Neonatal nurse Lucy Letby, 33, was found guilty of killing premature newborns in a hospital.
The NHS neonatal nurse, 33, who will likely spend the rest of her life in prison, preyed on infants small enough to fit in the palm of her hand by injecting air into their bloodstreams or feeding tubes, causing them to collapse and die.
As a result, she became the most prolific child killer in modern British history, killing seven premature babies and attempting to kill six more.
Letby sobbed in court as the first guilty decision was announced.
She attacked twins and killed two boys out of a set of identical triplets within 24 hours of one another, with the third only surviving because his parents asked another hospital to take him away.
A sequence of heartbreaking tears from her mother were heard even after she had left the court.
She exclaimed, “You can’t be serious,” at one point.
This is inexcusable.
After each of her murders, Letby appeared “animated and excited,” offering to dress, bathe, and take pictures of her victims’ bodies.

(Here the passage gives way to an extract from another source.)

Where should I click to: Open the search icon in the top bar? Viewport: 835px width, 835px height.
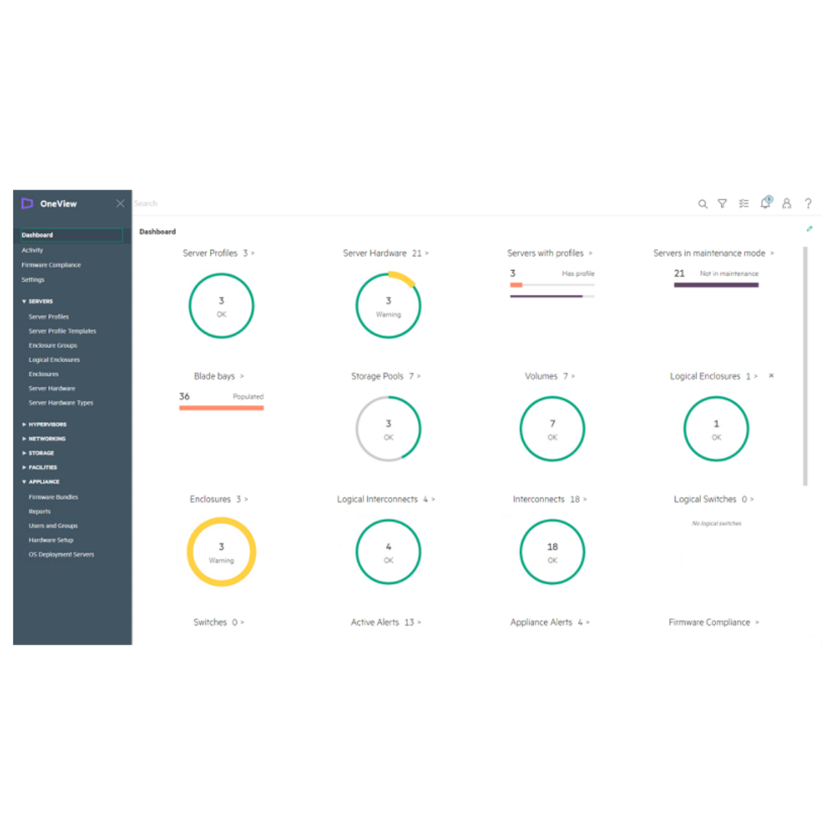click(x=703, y=203)
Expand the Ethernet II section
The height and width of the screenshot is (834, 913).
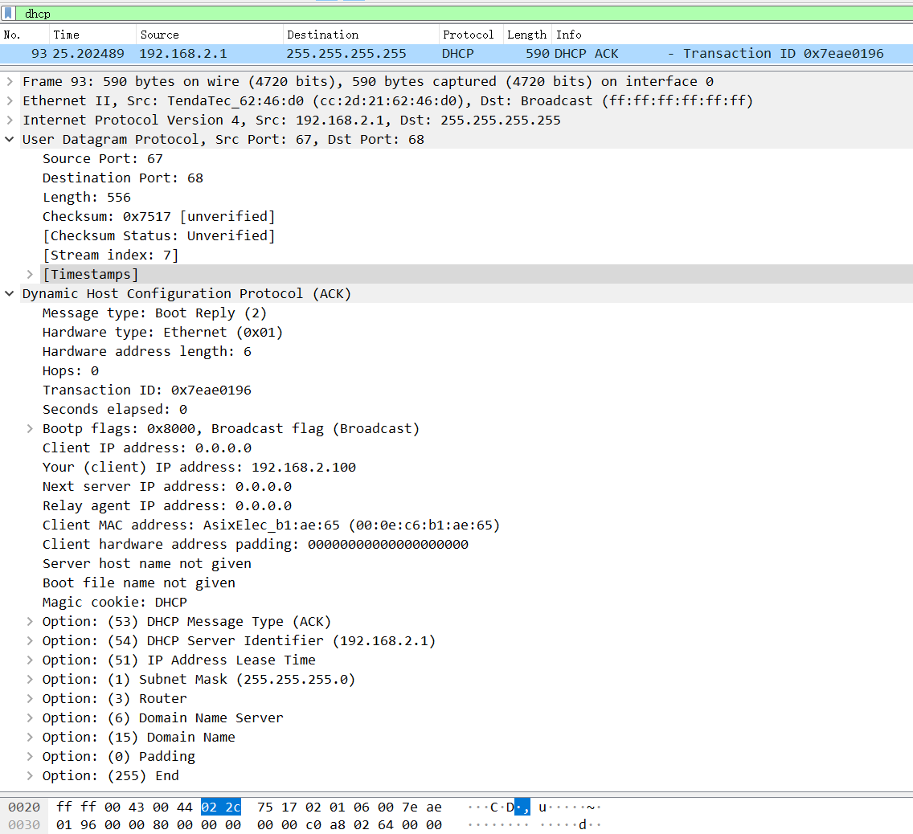coord(10,100)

She later declined to return to the dock to hear the final verdicts, with the judge stating that he had no power to compel her to do so.
Although her motivation is yet unknown, the prosecution claimed she enjoyed “playing God” for its “thrill.”

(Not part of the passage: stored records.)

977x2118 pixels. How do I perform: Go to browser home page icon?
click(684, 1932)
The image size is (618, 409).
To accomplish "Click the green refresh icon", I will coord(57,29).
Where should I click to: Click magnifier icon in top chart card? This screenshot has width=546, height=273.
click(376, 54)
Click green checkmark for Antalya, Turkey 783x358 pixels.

Additionally, they claimed she had been attempting to win over a married doctor.
Police discovered a Post-it note inside Letby’s disorganized, childlike home with the words “I am evil, I did this” scrawled on it.
In one instance, a senior nurse on duty had to repeatedly order Letby out of a room where a mourning couple was spending their final moments with their infant boy.

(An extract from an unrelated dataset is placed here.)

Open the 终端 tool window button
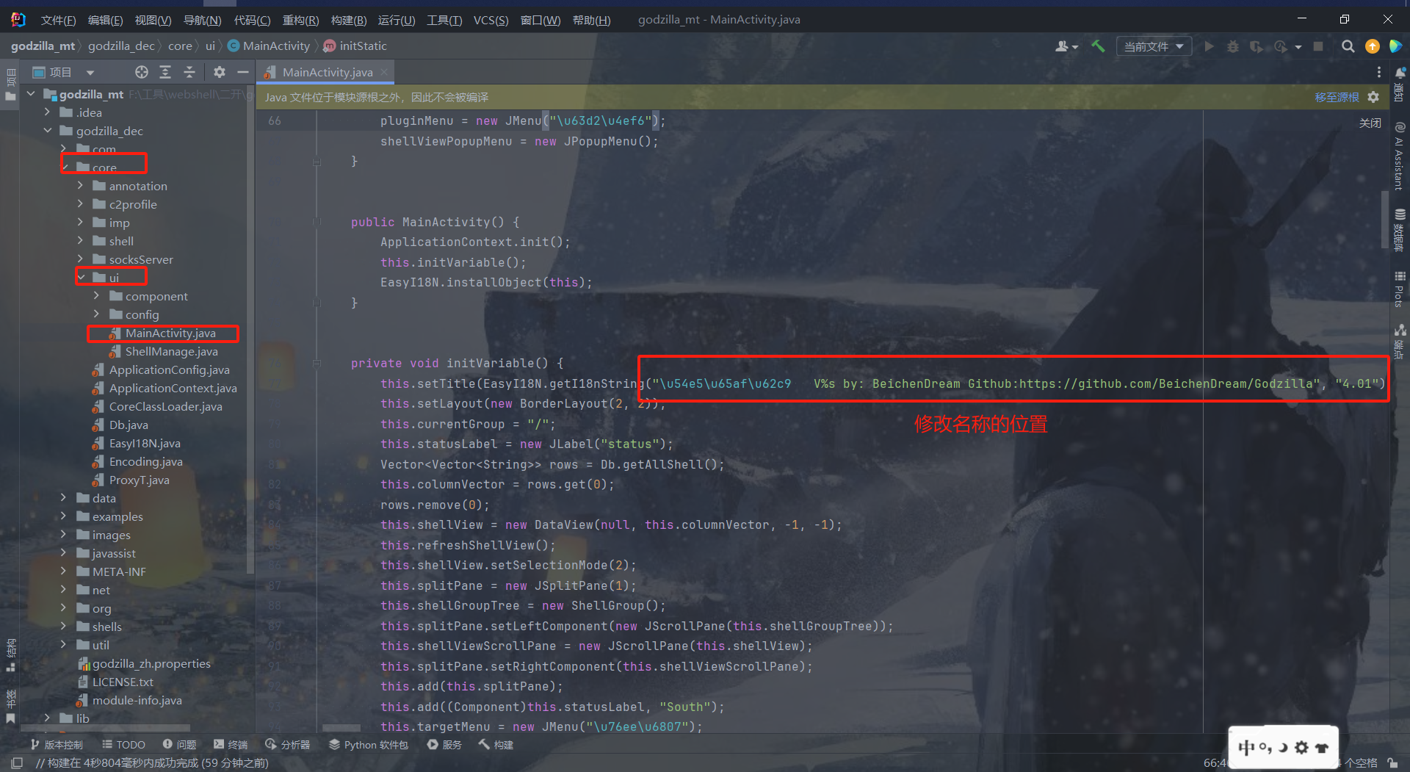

The father claimed that Letby entered with a ventilated basket and informed the family that they had said their goodbyes.
Would you like me to bring him in?The nurse, a ‘goofy’, ‘innocent’ young woman with Disney cuddly toys on her bed, found various ways to inflict indescribable, inhuman levels of pain, with some of her victims breaking into tortured screams that skilled pediatricians had never heard before.
She was able to get away with her murderous rampage despite consultants regularly trying to alert supervisors to the string of fatalities that occurred under her watch.
Several of them needed time off of work to recover from the trauma.
The nurses who responded to Dr. Ravi Jayaram’s email alerting them about Letby with the phrase “It’s unlikely that anything is going on, we’ll see what happens” made him feel “fobbed off,” the TV doctor who appears on This Morning claimed.
A public investigation into how Letby was allowed to kill and maim kids for so long has been demanded by the families of the babies who were killed and injured.
Until the police visited them up to three years later, none of the parents knew their children had been the victims of child abuse.
The care of all infants admitted to the neonatal departments of the Countess of Chester Hospital and Liverpool Women’s Hospital, where Letby also had two training stints in 2012 and 2015, is currently being reviewed by police.
Then they will determine if any cases require further investigation.
Letby shoved wire or hard plastic tubes down the throats of many infants to attack them.
Experts compared one victim’s perforated liver to the horrific damage only seen in car accident victims.
Like her colleague Beverley Allitt, who was found guilty of killing four infants at two hospitals in Lincolnshire, Letby employed insulin as one of her attack strategies.
It was also alleged that on one occasion Letby killed a tiny, ten-week premature baby boy because she was enraged that a friend she was texting did not understand why she was upset about being given a break from working in intensive care after the death of another baby.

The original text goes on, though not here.